A System Optimization Scheme for Bias Correction of Polarimetric Phased-Array Radar

Abstract

With the change in the spatial angle, the cross-polarization isolation (CPI) of polarimetric phased-array radar (PPAR) changes as well, destroying the estimation of the target polarization scattering matrix (PSM). To correct the bias in PPAR, this article comprehensively designs the transmitting antenna, receiving antenna, and signal waveform and proposes a bias correction method based on system optimization. First, for the transmitting antenna of PPAR, the second-order cone program (SOCP) model is proposed to optimize the weighting coefficient.
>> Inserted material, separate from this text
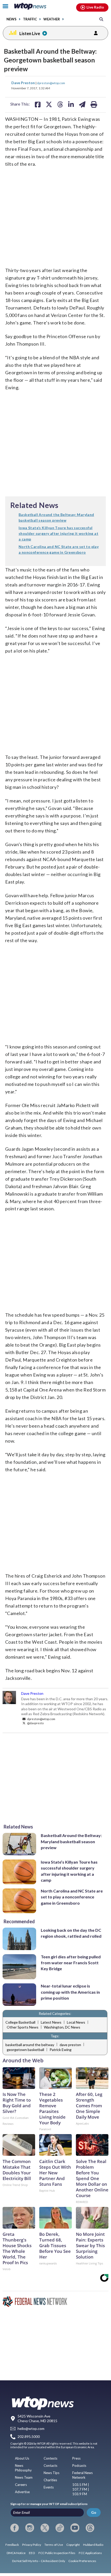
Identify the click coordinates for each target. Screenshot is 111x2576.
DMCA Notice (16, 2553)
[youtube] (74, 2527)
With the SOCP-based beamforming method, not only beam pattern in any spatial angle can be achieved, but also arbitrary polarization state can be precisely configured. Then, for the wideband receiving signal with a certain beamwidth, an angle estimation method based on eigenvalue decomposition is proposed in this article, which can effectively cure the challenges introduced by the beamwidth and signal bandwidth. Subsequently, for the signal waveform, the phase code is designed to measure all the elements of PSM in simultaneous transmission and simultaneous reception (STSR) mode, which could eliminate the biases of the moving speed and the second-order cross-polarization error. Finally, this article compares with other methods based on differential reflectivity, and experiments show that the factors such as the spatial angle, array structure, antenna beamwidth, signal bandwidth, motion speed, and signal-to-noise ratio (SNR) have the least influence on the present method in this article.